Things Aren't so Rosy

On Monday I said here on the Tag, the 137.20 level is an important level for the SPY and a rally or decline hinges on the action at that level. Well, yesterday we got a test of the area on the open, and now today again, the market is testing that area. The possibility of a failure at the level is increasing, thus I have maintained my 70% short bias-10% long and 20% cash (roughly). The economic picture is just too bleak and there is no sense of "light at the end of the tunnel" with the daily drone of worse than expected economic reports. Of course there are several signs that a short term bottom is in place, many breadth indicators have been moving more and more to the bullish side, however-a bear market is a "fear" market and technicals have been and can be quickly unravelled in the face of negative surprises.

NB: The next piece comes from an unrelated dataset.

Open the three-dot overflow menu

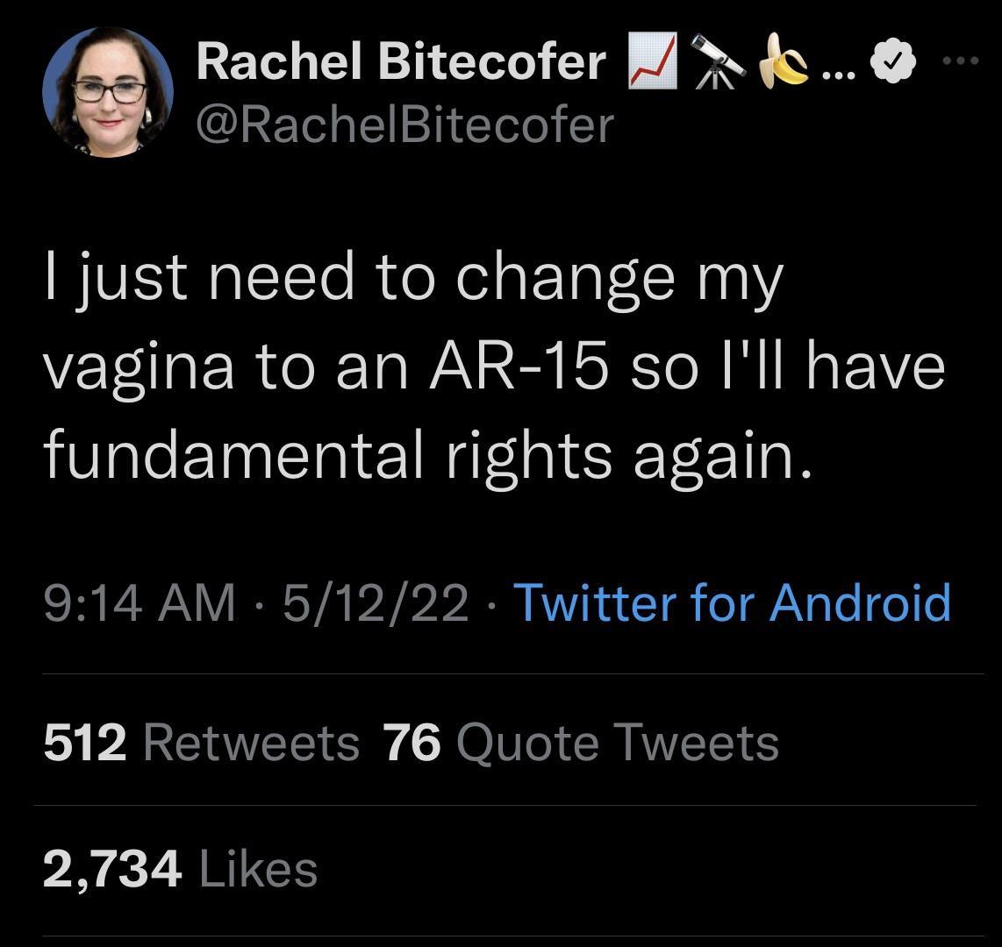tap(962, 60)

Again this morning the NYSE Advance/Decline line has moved into a leading downside divergence as it has several times this week. The Nasdaq A/D line, which has seemed to hold up "better" than the NYSE, is also in a leading downside negative divergence this am.

GDP came in this am at a surprisingly low .6%, expectations were between .7 and .8% PCE inflation also came in at a higher number than the Fed is comfortable with-inflationary pressures are building. Housing also saw reports that were worse than expected. And now add to that Jobless claims coming in higher than expected and Freddy Mac posting a very surprisingly bad report. There seems to be little out there for the bulls to grab hold of. My opinion has been and remains, we are in a countetrend correction (not rally). I feel the path of least resistance continues to be down, despite efforts to play up the bright spots by some (more on that in a later post).

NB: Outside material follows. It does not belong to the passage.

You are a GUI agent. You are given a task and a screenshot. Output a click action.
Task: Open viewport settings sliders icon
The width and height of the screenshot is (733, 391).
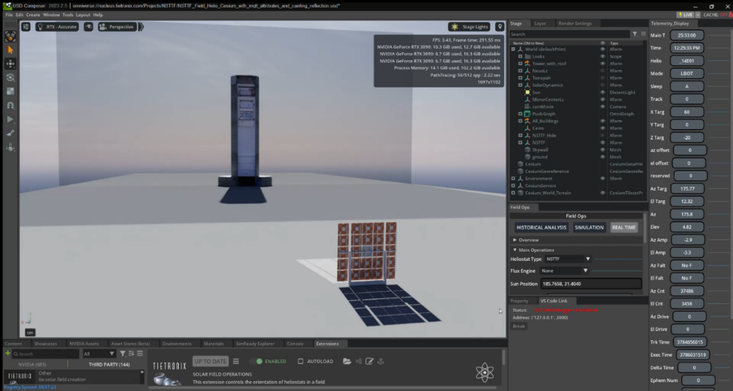pyautogui.click(x=25, y=26)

The main point of this post is that GDP is the measure by which we define a recession, specifically negative GDP. At .6% and trending lower, the numbers seem to point to the inevitability of a recession. Forget the numbers and the reports and simply look around you. What is it like at your work? Are people afraid for their jobs? How are you and your friends doing with your monthly bills, do you find yourself decreasing your paid services like Cable/Satellite TV, your phone service, have you been yelling at the kids to "shut off the lights?". Are you concerned more than usual about your future? These are the real trends that are difficult to measure with cold, hard numbers and in my neck of the woods, the trends are bad and getting worse.

There will be a time when things seem worse than imaginable and then we'll probably be near a market bottom, but I don't think we are there yet.

All this is just opinion-let the market be your guide, and be careful out there.